=== WHAT THE EXERCISE ASKS ===
Exact copy, no pictures: every line from the one that contains "This screenshot has height=637, width=1024." through the end of the data below, and nothing else.

[EXERCISE INPUTS — start]

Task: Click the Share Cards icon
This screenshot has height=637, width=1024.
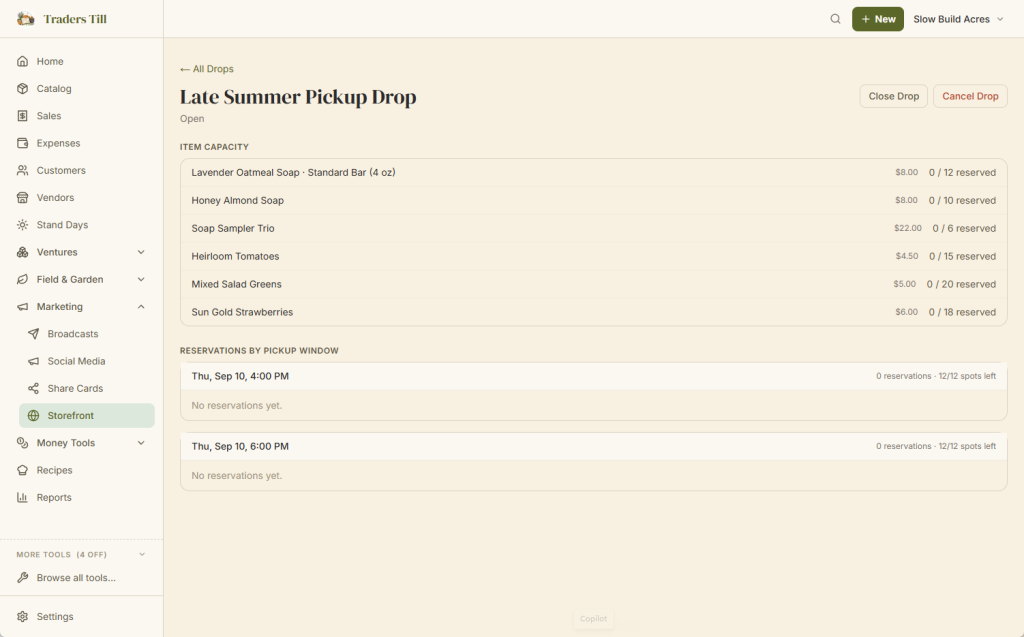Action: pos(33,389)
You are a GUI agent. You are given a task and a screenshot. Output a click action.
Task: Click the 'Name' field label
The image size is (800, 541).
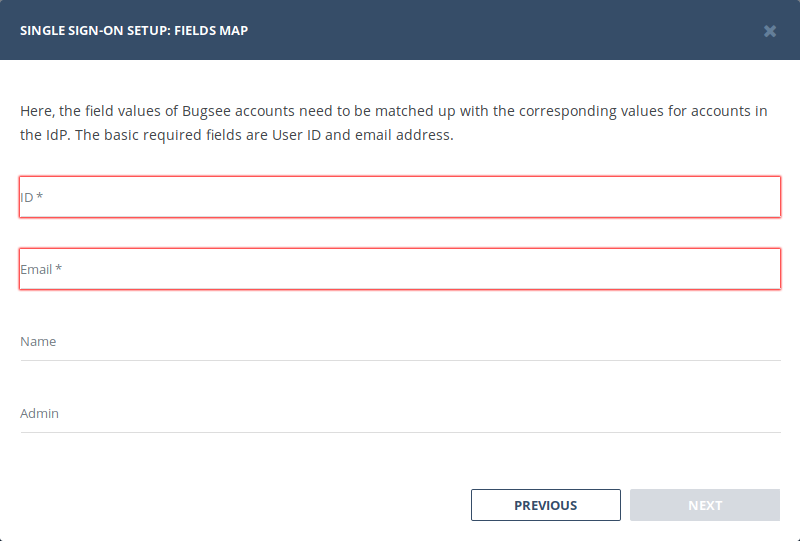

[EXERCISE INPUTS — finish]

=== RESPONSE TO THE TASK ===
This screenshot has height=637, width=1024.
Action: pos(33,389)
You are a GUI agent. You are given a task and a screenshot. Output a click action.
Task: Click the 'Name' field label
The image size is (800, 541).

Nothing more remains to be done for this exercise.